O governo agiu rápido: dois meses depois, em janeiro de 2016, a Fundação de Amparo à Pesquisa do Estado de Minas Gerais (Fapemig) lançou edital que destinaria R$ 4 milhões a propostas de reparação dos danos socioambientais da região. Dos 145 projetos submetidos, 29 foram aprovados. O orçamento dos estudos seria dividido em duas parcelas. Aí começou a lentidão. A primeira deveria estar disponível em agosto, mas só chegou ao caixa dos cientistas em dezembro.

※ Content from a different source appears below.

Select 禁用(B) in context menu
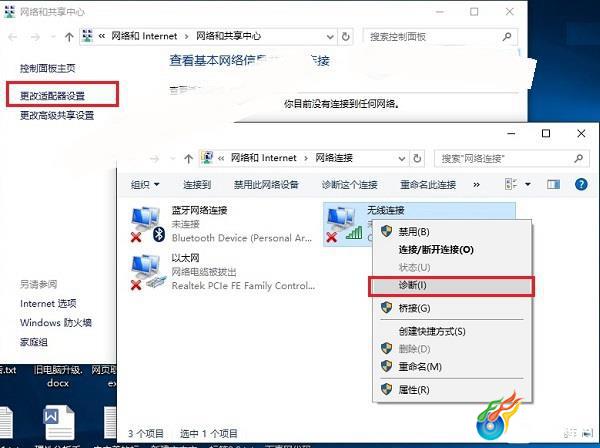The image size is (600, 448). point(414,231)
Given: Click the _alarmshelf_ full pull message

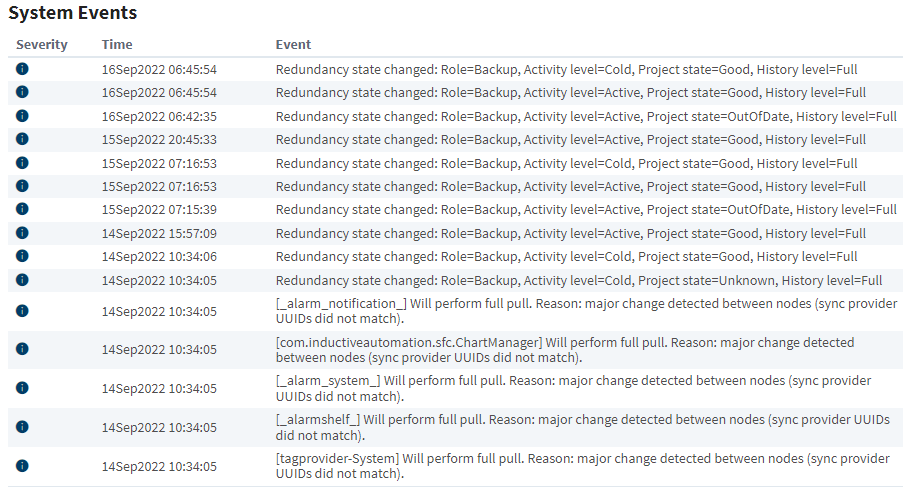Looking at the screenshot, I should [x=583, y=427].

Os 25 estudos que concluíram ao menos 80% das metas previstas na primeira etapa têm direito à segunda parcela, de R$ 1,9 milhão, cuja liberação estava prevista para agosto de 2017. Até agora, porém, a verba não chegou aos laboratórios. A Fapemig atribui a demora à precária situação financeira do governo mineiro, que está privilegiando setores básicos de atendimento à população, como saúde e educação. Enquanto isso, os pesquisadores, que estão sem verbas há um ano, alertam para as consequências da paralisação dos estudos, com falta de equipamentos, insumos e veículos para chegarem às regiões atingidas pelo desastre.

— Esperamos há muito tempo pela segunda parcela. Corre o risco de perdermos pesquisas de diversas áreas, e isso causaria prejuízos a todos que foram afetados pelo rompimento da barragem — alerta Andrea Zhouri, professora titular do Departamento de Antropologia e Arqueologia da UFMG, coordenadora de um dos 29 projetos aprovados, sobre compreensão e mobilização diante de desastres. — Mandamos uma carta para a Fapemig em maio, mas até agora não responderam.

‘Governo enfrenta escolha de Sofia’, diz Fapemig

Professor do Instituto de Ciências Biológicas da Universidade Federal de Juiz de Fora, Paulo Henrique Peixoto está à frente de outro projeto que analisa o plantio em áreas que sofreram erosão. Para isso, monitora o crescimento de seis espécies em laboratório e em uma região de solo pobre em nutrientes. Até agora, gastou R$ 60 mil com a importação de equipamentos que indicam padrões bioquímicos das plantas, além de insumos como vasos, clorofila e enzimas.

— Com esta verba, consigo apenas resultados parciais, sem conferir a parte nutricional das plantas — explica. — Para isso, precisaria da segunda parcela, de R$ 60 mil, que usaria em atividades como transporte e hospedagem nos locais estudados. Fica a 250 quilômetros de distância e tenho que ir lá pelo menos uma vez por mês para capinar a área. Mas não há veículo disponível e, da última vez que fui, dois meses atrás, a região já estava tomada pelo mato.

O chefe de gabinete da Fapemig, Ricardo Guimarães, confirma que recebeu a carta dos pesquisadores, mas não explica por que ela não foi respondida. Ressalta, porém, que a correspondência foi levada à Secretaria estadual de Fazenda, num apelo para que os recursos fossem liberados.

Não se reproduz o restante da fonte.